I checked on the browser to access a file using http://ipaddress/tattvadesigns/ , I am able to browse but with the command http://tattvadesigns.co.in/ it shows the website home page. The domain tattvadesigns.com has been redirect URL to http://ipaddress/tattvadesigns.
c:\ftp\win-acme.v2.0.7.315>wacs.exe --target manual --host www.tattvadesigns.co.
in --validation filesystem --webroot “C:\wamp\www\tattvadesigns” --store pemfile
s --pemfilespath “C:\ftp” --test --verbose
[INFO] A simple Windows ACMEv2 client (WACS)

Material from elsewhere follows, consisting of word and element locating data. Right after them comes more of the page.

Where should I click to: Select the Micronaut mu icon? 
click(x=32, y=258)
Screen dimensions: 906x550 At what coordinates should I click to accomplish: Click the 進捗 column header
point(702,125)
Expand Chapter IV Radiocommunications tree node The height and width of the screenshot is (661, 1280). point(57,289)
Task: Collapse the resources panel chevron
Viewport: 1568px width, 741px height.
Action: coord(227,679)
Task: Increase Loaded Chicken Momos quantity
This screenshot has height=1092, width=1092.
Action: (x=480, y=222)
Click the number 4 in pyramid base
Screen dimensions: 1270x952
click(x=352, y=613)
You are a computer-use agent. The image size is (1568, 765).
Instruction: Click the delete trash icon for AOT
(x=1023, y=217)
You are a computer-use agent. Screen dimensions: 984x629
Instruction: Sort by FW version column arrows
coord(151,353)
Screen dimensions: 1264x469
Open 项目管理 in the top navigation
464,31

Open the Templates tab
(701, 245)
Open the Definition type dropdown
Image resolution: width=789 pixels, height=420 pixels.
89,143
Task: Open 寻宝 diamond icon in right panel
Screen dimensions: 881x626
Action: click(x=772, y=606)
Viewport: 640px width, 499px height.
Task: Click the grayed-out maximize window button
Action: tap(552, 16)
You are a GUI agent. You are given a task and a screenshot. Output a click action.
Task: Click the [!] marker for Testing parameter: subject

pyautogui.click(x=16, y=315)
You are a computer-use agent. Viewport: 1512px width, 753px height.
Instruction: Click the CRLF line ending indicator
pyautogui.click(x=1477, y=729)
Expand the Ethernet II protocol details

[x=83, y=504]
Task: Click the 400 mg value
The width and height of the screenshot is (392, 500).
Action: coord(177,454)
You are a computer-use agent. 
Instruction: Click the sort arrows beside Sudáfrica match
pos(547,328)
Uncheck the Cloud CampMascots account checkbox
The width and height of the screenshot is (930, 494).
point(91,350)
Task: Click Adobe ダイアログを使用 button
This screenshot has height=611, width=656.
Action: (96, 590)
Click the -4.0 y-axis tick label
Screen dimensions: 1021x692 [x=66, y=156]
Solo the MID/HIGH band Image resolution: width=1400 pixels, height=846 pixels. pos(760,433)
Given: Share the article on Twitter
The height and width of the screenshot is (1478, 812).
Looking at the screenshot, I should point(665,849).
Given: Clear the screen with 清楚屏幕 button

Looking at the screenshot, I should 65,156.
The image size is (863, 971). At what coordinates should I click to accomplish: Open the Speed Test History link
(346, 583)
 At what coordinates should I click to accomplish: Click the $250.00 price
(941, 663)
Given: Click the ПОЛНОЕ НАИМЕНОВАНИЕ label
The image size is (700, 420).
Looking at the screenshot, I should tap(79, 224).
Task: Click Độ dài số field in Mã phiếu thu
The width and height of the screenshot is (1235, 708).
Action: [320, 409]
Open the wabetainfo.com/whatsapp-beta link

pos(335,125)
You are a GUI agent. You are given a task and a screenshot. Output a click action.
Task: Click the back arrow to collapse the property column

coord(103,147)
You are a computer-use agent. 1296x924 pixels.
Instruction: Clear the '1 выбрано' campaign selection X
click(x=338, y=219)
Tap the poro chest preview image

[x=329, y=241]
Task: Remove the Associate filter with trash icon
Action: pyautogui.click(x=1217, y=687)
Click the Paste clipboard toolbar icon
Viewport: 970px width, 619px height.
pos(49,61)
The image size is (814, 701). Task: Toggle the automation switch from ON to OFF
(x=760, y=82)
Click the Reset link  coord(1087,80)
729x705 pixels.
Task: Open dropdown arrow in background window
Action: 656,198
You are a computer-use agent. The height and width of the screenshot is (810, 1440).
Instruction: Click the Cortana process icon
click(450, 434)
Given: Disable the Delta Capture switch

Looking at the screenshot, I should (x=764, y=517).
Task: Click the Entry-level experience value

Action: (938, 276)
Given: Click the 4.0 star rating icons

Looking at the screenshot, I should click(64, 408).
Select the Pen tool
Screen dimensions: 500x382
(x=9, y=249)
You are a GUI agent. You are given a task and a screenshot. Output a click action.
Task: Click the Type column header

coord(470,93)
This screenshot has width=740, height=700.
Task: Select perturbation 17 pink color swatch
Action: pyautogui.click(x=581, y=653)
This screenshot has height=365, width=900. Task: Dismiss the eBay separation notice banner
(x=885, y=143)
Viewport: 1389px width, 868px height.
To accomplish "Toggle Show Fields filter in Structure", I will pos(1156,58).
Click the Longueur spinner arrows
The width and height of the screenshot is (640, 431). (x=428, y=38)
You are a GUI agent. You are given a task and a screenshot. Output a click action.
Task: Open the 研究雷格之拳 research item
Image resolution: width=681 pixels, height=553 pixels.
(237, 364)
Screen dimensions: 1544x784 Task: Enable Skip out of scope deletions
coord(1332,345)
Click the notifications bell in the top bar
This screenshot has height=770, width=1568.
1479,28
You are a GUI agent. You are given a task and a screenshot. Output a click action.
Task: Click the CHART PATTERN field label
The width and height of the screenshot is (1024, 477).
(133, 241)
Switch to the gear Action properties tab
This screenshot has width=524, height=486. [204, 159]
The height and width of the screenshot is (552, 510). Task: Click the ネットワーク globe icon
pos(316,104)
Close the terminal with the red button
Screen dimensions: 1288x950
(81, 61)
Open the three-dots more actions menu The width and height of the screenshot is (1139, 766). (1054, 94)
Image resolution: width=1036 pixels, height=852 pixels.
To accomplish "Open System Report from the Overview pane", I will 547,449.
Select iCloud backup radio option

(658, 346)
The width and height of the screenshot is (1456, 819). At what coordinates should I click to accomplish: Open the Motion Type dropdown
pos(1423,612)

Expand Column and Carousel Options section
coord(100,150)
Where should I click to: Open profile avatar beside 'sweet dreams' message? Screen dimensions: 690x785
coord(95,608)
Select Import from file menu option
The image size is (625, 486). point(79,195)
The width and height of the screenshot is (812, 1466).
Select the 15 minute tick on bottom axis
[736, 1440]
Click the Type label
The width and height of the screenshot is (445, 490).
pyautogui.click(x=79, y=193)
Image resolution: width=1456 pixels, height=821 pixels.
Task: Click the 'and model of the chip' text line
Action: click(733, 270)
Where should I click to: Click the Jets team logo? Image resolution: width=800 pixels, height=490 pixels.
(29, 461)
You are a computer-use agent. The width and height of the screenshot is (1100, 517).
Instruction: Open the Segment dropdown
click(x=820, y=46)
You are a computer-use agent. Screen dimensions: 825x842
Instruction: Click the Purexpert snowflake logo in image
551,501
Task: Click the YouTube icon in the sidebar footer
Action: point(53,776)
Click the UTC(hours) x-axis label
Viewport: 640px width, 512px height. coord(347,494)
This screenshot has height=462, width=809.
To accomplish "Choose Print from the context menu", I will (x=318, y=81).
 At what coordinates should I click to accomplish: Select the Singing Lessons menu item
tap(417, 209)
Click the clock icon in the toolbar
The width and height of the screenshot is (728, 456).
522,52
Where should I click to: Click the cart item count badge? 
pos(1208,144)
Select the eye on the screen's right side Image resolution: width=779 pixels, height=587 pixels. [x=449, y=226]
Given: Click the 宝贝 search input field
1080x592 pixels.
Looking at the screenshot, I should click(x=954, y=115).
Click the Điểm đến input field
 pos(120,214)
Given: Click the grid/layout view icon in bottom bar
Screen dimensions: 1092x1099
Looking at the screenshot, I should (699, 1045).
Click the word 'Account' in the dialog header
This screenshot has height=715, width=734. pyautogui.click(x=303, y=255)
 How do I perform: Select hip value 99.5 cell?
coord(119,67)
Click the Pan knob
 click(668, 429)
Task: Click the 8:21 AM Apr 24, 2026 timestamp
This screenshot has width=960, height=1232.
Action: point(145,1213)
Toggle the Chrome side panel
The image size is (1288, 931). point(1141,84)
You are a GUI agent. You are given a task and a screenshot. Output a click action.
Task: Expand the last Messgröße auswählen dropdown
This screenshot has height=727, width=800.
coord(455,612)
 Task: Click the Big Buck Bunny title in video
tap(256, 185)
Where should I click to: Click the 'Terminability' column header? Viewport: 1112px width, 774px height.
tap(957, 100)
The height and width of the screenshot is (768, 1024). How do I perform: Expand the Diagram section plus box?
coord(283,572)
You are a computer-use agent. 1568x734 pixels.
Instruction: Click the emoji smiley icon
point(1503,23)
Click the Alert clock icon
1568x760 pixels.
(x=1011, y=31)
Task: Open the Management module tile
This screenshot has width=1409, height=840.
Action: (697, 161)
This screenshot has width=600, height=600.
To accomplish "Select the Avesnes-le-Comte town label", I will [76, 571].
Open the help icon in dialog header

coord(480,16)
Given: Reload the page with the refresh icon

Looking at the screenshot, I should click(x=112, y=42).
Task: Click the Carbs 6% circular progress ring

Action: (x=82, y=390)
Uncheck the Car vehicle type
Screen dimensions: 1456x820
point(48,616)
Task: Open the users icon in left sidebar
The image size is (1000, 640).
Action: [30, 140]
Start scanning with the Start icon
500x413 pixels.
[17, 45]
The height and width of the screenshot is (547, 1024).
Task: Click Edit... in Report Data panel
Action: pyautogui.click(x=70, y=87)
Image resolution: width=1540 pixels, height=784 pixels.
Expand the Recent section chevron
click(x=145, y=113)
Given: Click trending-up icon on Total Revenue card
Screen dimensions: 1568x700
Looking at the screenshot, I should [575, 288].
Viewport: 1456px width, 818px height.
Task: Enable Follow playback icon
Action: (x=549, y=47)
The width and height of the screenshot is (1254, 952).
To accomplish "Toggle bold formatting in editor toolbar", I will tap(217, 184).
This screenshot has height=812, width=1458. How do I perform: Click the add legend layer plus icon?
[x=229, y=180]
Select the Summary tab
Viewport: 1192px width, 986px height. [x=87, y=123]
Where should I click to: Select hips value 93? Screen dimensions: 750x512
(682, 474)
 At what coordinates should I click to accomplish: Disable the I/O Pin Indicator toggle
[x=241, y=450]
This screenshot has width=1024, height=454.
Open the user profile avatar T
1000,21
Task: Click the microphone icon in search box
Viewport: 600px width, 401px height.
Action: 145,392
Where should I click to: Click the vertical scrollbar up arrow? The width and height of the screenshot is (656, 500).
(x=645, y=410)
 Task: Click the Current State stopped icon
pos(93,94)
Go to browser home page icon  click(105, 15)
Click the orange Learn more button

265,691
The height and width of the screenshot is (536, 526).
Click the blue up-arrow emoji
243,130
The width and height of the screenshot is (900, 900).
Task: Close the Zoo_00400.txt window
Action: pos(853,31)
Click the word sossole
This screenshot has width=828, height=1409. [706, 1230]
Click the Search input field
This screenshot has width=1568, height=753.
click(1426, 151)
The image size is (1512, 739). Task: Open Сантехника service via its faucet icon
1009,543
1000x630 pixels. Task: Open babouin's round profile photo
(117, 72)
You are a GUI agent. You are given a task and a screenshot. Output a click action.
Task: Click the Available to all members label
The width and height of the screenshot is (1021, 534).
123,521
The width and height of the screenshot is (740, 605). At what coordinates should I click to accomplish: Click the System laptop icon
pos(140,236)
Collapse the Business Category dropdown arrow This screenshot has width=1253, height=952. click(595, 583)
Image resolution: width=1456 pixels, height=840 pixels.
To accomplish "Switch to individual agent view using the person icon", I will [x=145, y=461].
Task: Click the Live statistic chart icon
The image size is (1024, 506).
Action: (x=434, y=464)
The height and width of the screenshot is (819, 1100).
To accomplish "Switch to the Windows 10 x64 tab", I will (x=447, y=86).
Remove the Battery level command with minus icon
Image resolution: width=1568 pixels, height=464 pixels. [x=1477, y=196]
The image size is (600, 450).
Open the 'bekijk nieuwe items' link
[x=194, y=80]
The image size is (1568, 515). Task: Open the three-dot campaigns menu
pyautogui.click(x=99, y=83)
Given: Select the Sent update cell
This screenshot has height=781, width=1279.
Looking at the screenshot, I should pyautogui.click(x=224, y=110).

[INFO] Software version 2.0.7.315 (RELEASE)
[INFO] IIS not detected
[INFO] Please report issues at https://github.com/PKISharp/win-acme
[VERB] Verbose mode logging enabled
[VERB] Arguments: --target manual --host www.tattvadesigns.co.in --validation f
ilesystem --webroot C:\wamp\www\tattvadesigns --store pemfiles --pemfilespath C:
\ftp --test --verbose
[DBUG] Config folder: C:\ProgramData\win-acme\acme-staging-v02.api.letsencrypt.
org
[DBUG] Certificate cache: C:\ProgramData\win-acme\acme-staging-v02.api.letsencr ypt.org\Certificates
[VERB] Settings SettingsService {ConfigPath=“C:\ProgramData\win-acme\acme-st aging-v02.api.letsencrypt.org”, CertificatePath=“C:\ProgramData\win-acme\acme
-staging-v02.api.letsencrypt.org\Certificates”, ClientNames=[“win-acme”, “win-a
cme”], RenewalDays=55, HostsPerPage=50, ScheduledTaskRandomDelay=00:00:00, Sched
uledTaskStartBoundary=09:00:00, ScheduledTaskExecutionTimeLimit=02:00:00}
[VERB] Sending e-mails False
[DBUG] Renewal period: 55 days
[INFO] Running in mode: Unattended, Test
[INFO] Target generated using plugin Manual: www.tattvadesigns.co.in
[VERB] Checking [Manual] www.tattvadesigns.co.in
[DBUG] Loading signer from C:\ProgramData\win-acme\acme-staging-v02.api.letsenc rypt.org\Signer_v2
[DBUG] Send GET request to https://acme-staging-v02.api.letsencrypt.org/directo
ry
[DBUG] Send HEAD request to https://acme-staging-v02.api.letsencrypt.org/acme/n
ew-nonce
[DBUG] Loading account information from C:\ProgramData\win-acme\acme-staging-v0 2.api.letsencrypt.org\Registration_v2
[DBUG] Send POST request to https://acme-staging-v02.api.letsencrypt.org/acme/n
ew-order
[DBUG] Send GET request to https://acme-staging-v02.api.letsencrypt.org/acme/au
thz/uzOV9TIgpXQjwB4AFk1LQ026ZCsUQkdNokwdtcsnpHI
[INFO] Authorize identifier: www.tattvadesigns.co.in
[INFO] Authorizing www.tattvadesigns.co.in using http-01 validation (FileSystem
)
[VERB] Writing file to C:\wamp\www\tattvadesigns.well-known\acme-challenge\YDP
fQhf3NpjmnqeIRZlV1-kaTrr1rY-1ktRx62r-rM0
[INFO] Answer should now be browsable at http://www.tattvadesigns.co.in/.well-k
nown/acme-challenge/YDPfQhf3NpjmnqeIRZlV1-kaTrr1rY-1ktRx62r-rM0
[WARN] Preliminary validation failed, found (null) instead of YDPfQhf3NpjmnqeIR
ZlV1-kaTrr1rY-1ktRx62r-rM0.NCffHFKn7CGHb8lTNQGzq-jtzRdGqLgK2dJ9KK8NNcI
[DBUG] Submitting challenge answer
[DBUG] Send POST request to https://acme-staging-v02.api.letsencrypt.org/acme/c
hallenge/uzOV9TIgpXQjwB4AFk1LQ026ZCsUQkdNokwdtcsnpHI/323813703
[DBUG] Refreshing authorization
[DBUG] Send GET request to https://acme-staging-v02.api.letsencrypt.org/acme/ch
allenge/uzOV9TIgpXQjwB4AFk1LQ026ZCsUQkdNokwdtcsnpHI/323813703
[EROR] {
“type”: “urn:ietf:params:acme:error:unauthorized”,
“detail”: “Invalid response from http://www.tattvadesigns.co.in/.well-known/ac
me-challenge/YDPfQhf3NpjmnqeIRZlV1-kaTrr1rY-1ktRx62r-rM0 [184.168.131.241]: “<!
DOCTYPE HTML PUBLIC \”-//W3C//DTD HTML 4.01//EN\”\n \“http://www.w3.org
/TR/html4/strict.dtd\”>\n\n\n\n Tattvadesi"",
“status”: 403
}
[EROR] Authorization result: invalid
[DBUG] Deleting answer
[VERB] Deleting file C:\wamp\www\tattvadesigns.well-known\acme-challenge\YDPfQ
hf3NpjmnqeIRZlV1-kaTrr1rY-1ktRx62r-rM0
[VERB] Deleting folder C:\wamp\www\tattvadesigns.well-known\acme-challenge
[VERB] Deleting folder C:\wamp\www\tattvadesigns.well-known
[EROR] Create certificate failed: Authorization failed
You can't create a certificate via http-01 validation if you use such a "frame redirect". And a certificate would not work, if you use src="ip-address".